SUPPLIED MATERIAL
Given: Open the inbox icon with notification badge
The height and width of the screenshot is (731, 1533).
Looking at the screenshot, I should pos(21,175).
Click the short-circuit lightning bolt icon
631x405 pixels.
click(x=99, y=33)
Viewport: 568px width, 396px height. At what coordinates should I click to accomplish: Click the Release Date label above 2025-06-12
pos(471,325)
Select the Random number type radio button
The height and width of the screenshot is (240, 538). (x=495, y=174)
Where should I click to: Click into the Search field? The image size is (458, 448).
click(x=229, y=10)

...

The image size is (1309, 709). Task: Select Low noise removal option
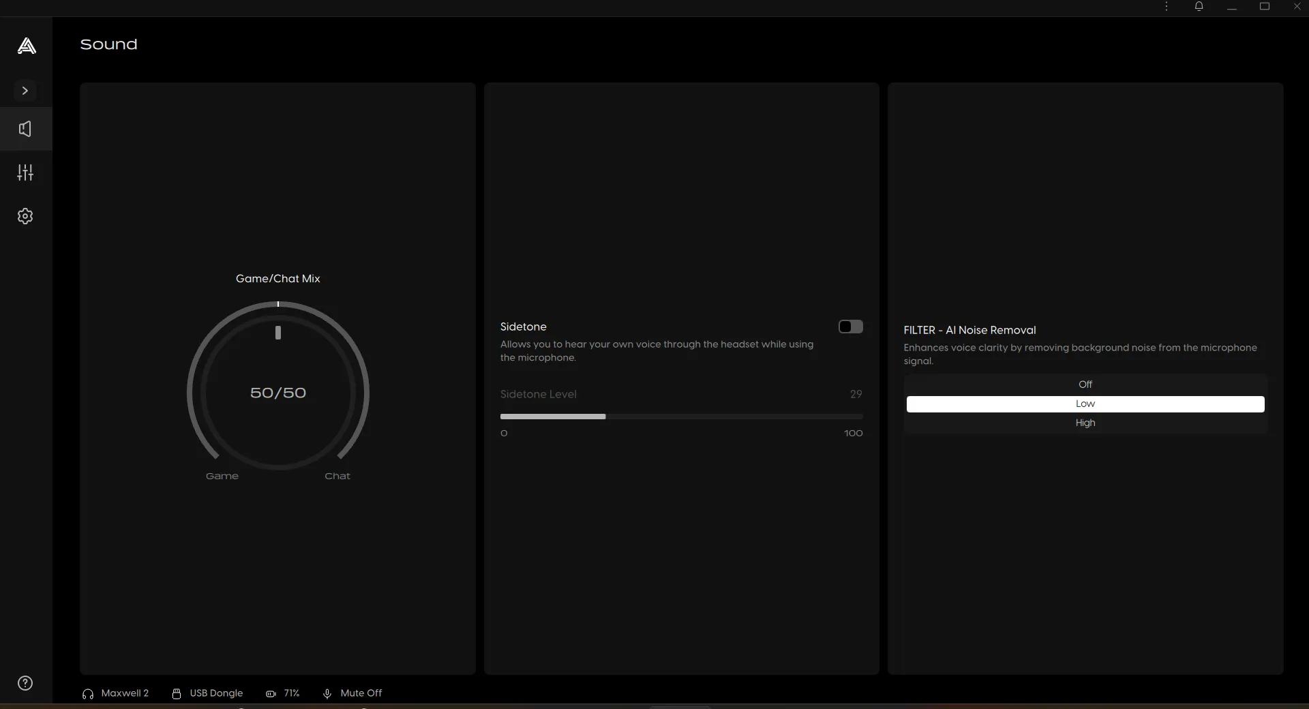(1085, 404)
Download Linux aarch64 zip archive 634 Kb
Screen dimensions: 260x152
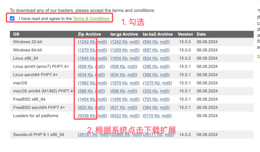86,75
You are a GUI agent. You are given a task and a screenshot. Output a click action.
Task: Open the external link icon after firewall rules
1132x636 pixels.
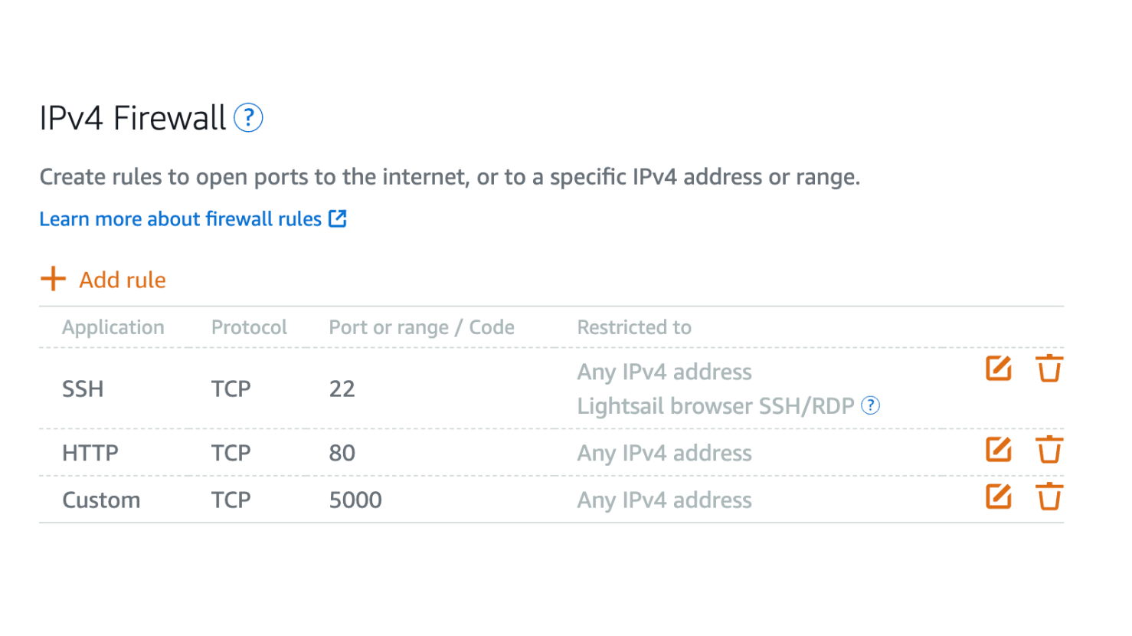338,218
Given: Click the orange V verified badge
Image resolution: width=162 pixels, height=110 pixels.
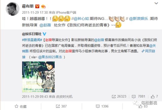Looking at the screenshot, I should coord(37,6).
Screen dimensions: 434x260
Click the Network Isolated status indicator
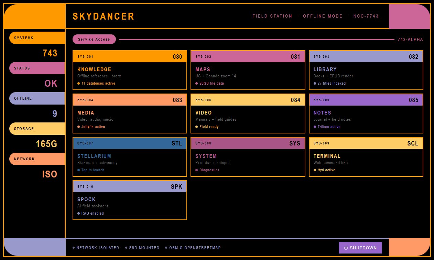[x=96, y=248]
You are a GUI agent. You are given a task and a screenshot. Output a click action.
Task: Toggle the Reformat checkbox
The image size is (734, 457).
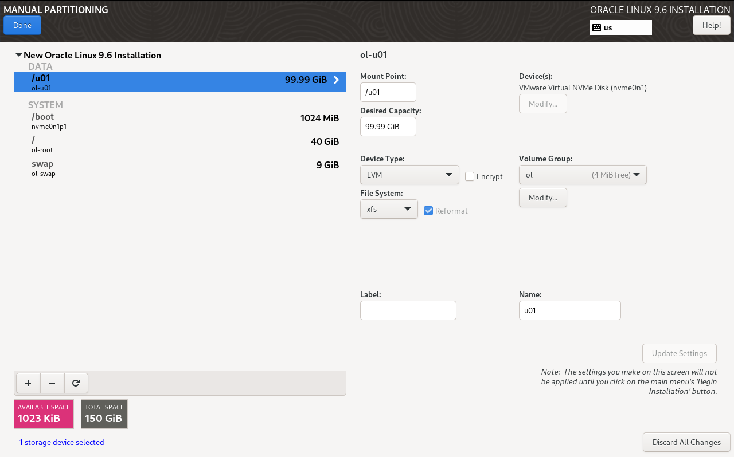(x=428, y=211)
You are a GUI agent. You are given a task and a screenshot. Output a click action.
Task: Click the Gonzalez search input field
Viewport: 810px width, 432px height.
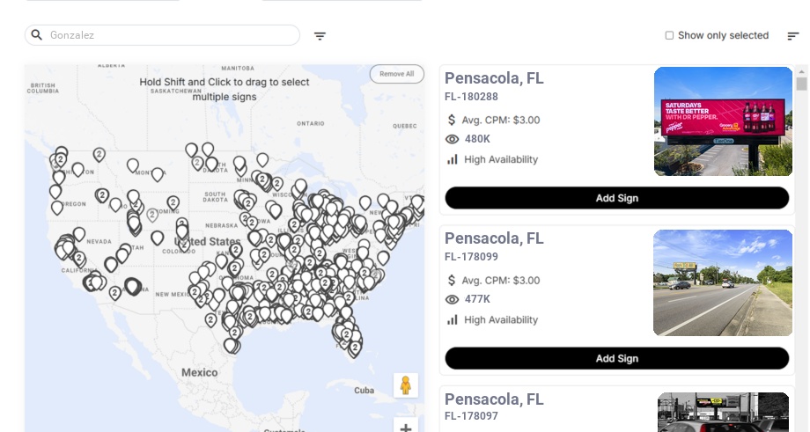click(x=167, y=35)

ASSIGNMENT
Looking at the material above, work out how many lines have the word "Open" in them. Answer with that number alone.

SOLVED EXERCISE
2